Its a good outcome we are after- not just the idea of right and wrong. A good outcome is that the offender does his time- goal one met. But goal two is to keep that person from returning to prison. That doesn't stop us from accomplishing goal 1. Its just makes practical sense to help them stay out of prison, out of a cycle of crime.
For decades I have heard this expression and ones similar to it. I've always considered it to be bullshit.
The fact that the taxpayers have been compelled to spend THEIR tax dolllars to incarcerate some sociopathic bastard does NOT return the situation to status quo ante. If anything, it makes it worse. And even if it didn't, you can't seriously believe, can you, that someone who has, for instance, committed rape, is somehow wonderfully transformed by the experience of incarceration? Do you seriously believe such a person is the moral equivalent of someone who has never raped, or murdered, or manslaughtered, or stolen, or done whatever crime they did to get convicted and sent to prison?
Incarcerating such socipaths may stop them from re-offending (although te stats on sex crimes certainly don't indicate that), but mostly it just inflicts yet ANOTHER burden on society - the cost of their incarceration - and there is certainly little enough to suggest that anything about the experience is even therapeutic much less somehow ennobling.
We should spare no effort in seeing that only the guilty are convicted, but once convicted these sociopaths should be warehoused as cheaply as possible.
Thank you for mentioning the real fact that truly innocent people are convicted all the time, even if indirectly--it's just the spectacular mistakes that get all the headline news.

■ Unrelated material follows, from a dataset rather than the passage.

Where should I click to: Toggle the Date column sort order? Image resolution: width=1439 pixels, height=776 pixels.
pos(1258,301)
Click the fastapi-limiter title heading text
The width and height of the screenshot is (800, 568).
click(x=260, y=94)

And I'm glad to see you admit that happens, even indirectly. What I don't see in your posting is what do we, as a society, do to help make those wrongly imprisoned people whole again, especially if they've been incarcerated for a few years???
Murder: OK, if it's a crime of passion, but on the other hand, do I want to walk the halls with someone who found it possible to reduce another human being to a slab of meat?
Theft: Anything in my office is vulnerable.
Rape: Second most-likely-to-repeat crime after theft. 15% of rape victims commit suicide within 24 months because they can't live with the nightmares and the flashbacks. Nope, can't see it.
And so on. The problem is the punishment as much as the crime: prison doesn't rehabilitate. It's as likely to be training ground as anything else, but the people who want prisons to punish are building better criminals.
For another take on this issue, try the book "Running the Books" about an inmate who ran a prison library and soon figured out who was going to do OK outside, and who wasn't. Simply by how they treated the library.